3. Hire Professionals When You Need Them
Chances are, if you’re reading this list you’re probably not an accountant. While it’s common for process servers to try and handle everything on their own (especially when trying to minimize costs), attempting to manage your own books or file your own taxes could actually end up costing you far more in the end. Spending money on a professional will often help you save money (and will always help you save the headache). Accountants will not only find you more deductions and tax savings, but will also ensure you remain penalty-free and don’t get yourself into trouble inadvertently.
Tara Gosling opened her process serving business over five years ago. Although she is confident in her skills as a process server and investigator, she has never been confident with her bookkeeping. “The hardest part for me has always been staying organized with my bookkeeping, and it’s something I still struggle with now. It makes a huge difference and relieves a lot of stress, especially come tax time, to have everything written down clearly. If taxes, bookkeeping, or numbers are not your strong points, pay a professional to help you! I wish I had done that my first year.”
4. Set Money Aside for Taxes
Getting your ducks in a row for tax season can be challenging, frustrating, and a few other adjectives we’d rather not spell out. Something as minor as a lost bill or receipt can have a damaging effect on your tax filing process and may even get you into big trouble.
Nobody likes paying taxes but the reality is, none of us can avoid it.

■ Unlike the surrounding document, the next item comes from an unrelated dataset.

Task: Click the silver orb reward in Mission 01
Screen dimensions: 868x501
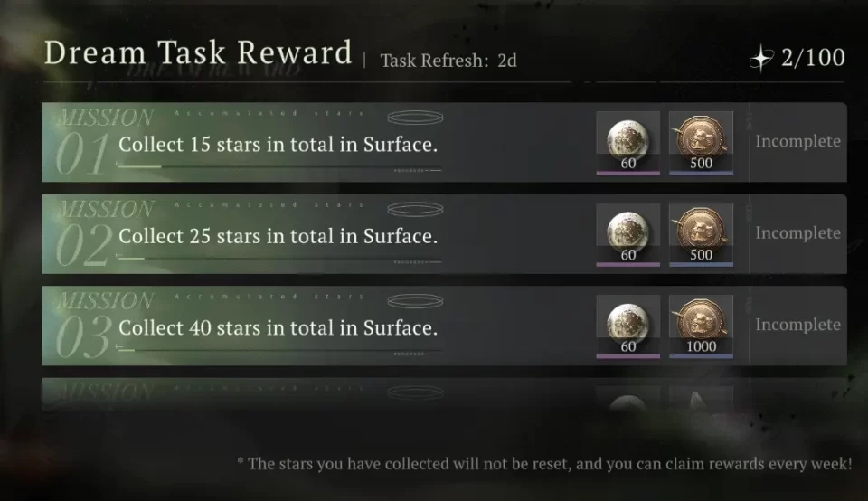Action: pyautogui.click(x=627, y=142)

The government isn’t forgiving; when you owe, you owe, and you don’t want to be blindsided by an expense you didn’t expect or see coming. Your rates will be different depending on your location, but the general rule of thumb is to set aside at least thirty-five percent of your income for taxes.
“Don’t neglect your taxes. I can’t stress that enough. It’s tempting to think, ‘I’ll just write off a bunch of expenses and that will cover it.’ Sometimes it won’t, and you should definitely be putting money aside for [your taxes],” says Izabela. Holly agrees. “Do your taxes as early as possible, that way there will be no nasty surprises and you can forecast how much extra income you may need to cover when the payment is due.”
5. Make Sure You’re Getting Paid
There’s nothing that feels as good as knowing you’ve made a client happy with your services. Except of course, knowing that they paid their invoice for said services on time.
When you’re running your own process service business, client payments are your lifeline. If your invoices don’t get paid, your bills don’t get paid, and if your bills don’t get paid, your business can’t run. One of the most important things you can do as a process server is to have a clear and defined payment policy in place. Your clients should know what payments are due, when they’re due, how they can be paid, and what happens if payments are late or missed. You can’t force anyone to make a payment, but what you can do is:
Ancil Payne, who runs a process service business in Texas, helps us understand why getting your clients to pay on time is so important. “The hardest part financially of running your own process serving business is the unpredictability of client payments. In the beginning, when clients aren’t paying on time, you find yourself paying out everyone else, leaving you with just enough to keep your doors open. [When clients pay you late] you may find yourself incurring debts because you’re paying your own loans or bills late.”
Running a process service business isn’t easy; that’s why not everyone can do it. Successful entrepreneurship requires focus, dedication, and passion, and of course, a few ways to deal with the ups and downs of your cash flow. We’ve tried to help with the latter so you can spend more time focusing on the former.